» **Supplied information**
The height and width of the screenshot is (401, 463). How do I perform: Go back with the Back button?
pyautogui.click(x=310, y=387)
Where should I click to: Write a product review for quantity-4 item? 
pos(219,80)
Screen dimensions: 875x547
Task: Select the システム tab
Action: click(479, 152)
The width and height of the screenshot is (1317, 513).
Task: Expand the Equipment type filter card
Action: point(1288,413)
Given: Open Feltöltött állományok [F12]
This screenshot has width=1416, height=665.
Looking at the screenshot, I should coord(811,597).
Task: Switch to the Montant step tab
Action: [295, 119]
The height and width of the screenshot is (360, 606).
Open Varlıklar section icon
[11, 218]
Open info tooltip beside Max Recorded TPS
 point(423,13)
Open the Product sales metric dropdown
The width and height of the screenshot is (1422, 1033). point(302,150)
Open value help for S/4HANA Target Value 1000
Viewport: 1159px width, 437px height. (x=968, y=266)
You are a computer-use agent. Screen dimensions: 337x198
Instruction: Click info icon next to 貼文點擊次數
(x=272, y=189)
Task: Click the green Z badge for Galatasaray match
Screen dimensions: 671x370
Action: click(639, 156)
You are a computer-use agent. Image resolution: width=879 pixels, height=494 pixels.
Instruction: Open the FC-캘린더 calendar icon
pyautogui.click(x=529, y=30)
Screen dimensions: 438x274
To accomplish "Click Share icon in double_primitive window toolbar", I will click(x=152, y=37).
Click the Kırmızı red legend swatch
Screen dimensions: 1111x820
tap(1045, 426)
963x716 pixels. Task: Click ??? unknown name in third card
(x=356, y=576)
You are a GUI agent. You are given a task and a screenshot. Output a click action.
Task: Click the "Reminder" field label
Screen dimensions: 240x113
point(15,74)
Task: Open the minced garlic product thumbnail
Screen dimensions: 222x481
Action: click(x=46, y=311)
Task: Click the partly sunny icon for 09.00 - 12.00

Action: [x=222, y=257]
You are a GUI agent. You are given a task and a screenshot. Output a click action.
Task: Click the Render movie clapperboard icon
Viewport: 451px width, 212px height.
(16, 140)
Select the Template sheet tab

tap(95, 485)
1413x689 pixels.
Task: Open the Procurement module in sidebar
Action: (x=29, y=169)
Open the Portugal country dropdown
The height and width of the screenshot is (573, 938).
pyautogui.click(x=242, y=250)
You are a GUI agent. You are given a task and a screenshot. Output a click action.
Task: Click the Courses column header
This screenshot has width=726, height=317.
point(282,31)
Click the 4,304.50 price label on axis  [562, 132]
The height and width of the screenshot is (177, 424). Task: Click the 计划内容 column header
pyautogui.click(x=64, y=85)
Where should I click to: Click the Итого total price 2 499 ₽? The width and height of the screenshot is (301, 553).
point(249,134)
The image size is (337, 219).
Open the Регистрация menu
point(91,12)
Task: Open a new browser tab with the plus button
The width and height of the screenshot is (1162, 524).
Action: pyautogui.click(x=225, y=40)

» **Work instruction**
The goal is a faithful transcription of every entry above.

» **Your solution**
The height and width of the screenshot is (401, 463). How do I perform: Go back with the Back button?
pyautogui.click(x=310, y=387)
Where should I click to: Write a product review for quantity-4 item? 
pos(219,80)
Screen dimensions: 875x547
Task: Select the システム tab
Action: click(479, 152)
The width and height of the screenshot is (1317, 513).
Task: Expand the Equipment type filter card
Action: point(1288,413)
Given: Open Feltöltött állományok [F12]
This screenshot has width=1416, height=665.
Looking at the screenshot, I should coord(811,597).
Task: Switch to the Montant step tab
Action: [295, 119]
The height and width of the screenshot is (360, 606).
Open Varlıklar section icon
[11, 218]
Open info tooltip beside Max Recorded TPS
 point(423,13)
Open the Product sales metric dropdown
The width and height of the screenshot is (1422, 1033). point(302,150)
Open value help for S/4HANA Target Value 1000
Viewport: 1159px width, 437px height. (x=968, y=266)
You are a computer-use agent. Screen dimensions: 337x198
Instruction: Click info icon next to 貼文點擊次數
(x=272, y=189)
Task: Click the green Z badge for Galatasaray match
Screen dimensions: 671x370
Action: click(639, 156)
You are a computer-use agent. Image resolution: width=879 pixels, height=494 pixels.
Instruction: Open the FC-캘린더 calendar icon
pyautogui.click(x=529, y=30)
Screen dimensions: 438x274
To accomplish "Click Share icon in double_primitive window toolbar", I will click(x=152, y=37).
Click the Kırmızı red legend swatch
Screen dimensions: 1111x820
tap(1045, 426)
963x716 pixels. Task: Click ??? unknown name in third card
(x=356, y=576)
You are a GUI agent. You are given a task and a screenshot. Output a click action.
Task: Click the "Reminder" field label
Screen dimensions: 240x113
point(15,74)
Task: Open the minced garlic product thumbnail
Screen dimensions: 222x481
Action: click(x=46, y=311)
Task: Click the partly sunny icon for 09.00 - 12.00

Action: [x=222, y=257]
You are a GUI agent. You are given a task and a screenshot. Output a click action.
Task: Click the Render movie clapperboard icon
Viewport: 451px width, 212px height.
(16, 140)
Select the Template sheet tab

tap(95, 485)
1413x689 pixels.
Task: Open the Procurement module in sidebar
Action: (x=29, y=169)
Open the Portugal country dropdown
The height and width of the screenshot is (573, 938).
pyautogui.click(x=242, y=250)
You are a GUI agent. You are given a task and a screenshot. Output a click action.
Task: Click the Courses column header
This screenshot has width=726, height=317.
point(282,31)
Click the 4,304.50 price label on axis  [562, 132]
The height and width of the screenshot is (177, 424). Task: Click the 计划内容 column header
pyautogui.click(x=64, y=85)
Where should I click to: Click the Итого total price 2 499 ₽? The width and height of the screenshot is (301, 553).
point(249,134)
The image size is (337, 219).
Open the Регистрация menu
point(91,12)
Task: Open a new browser tab with the plus button
The width and height of the screenshot is (1162, 524).
Action: pyautogui.click(x=225, y=40)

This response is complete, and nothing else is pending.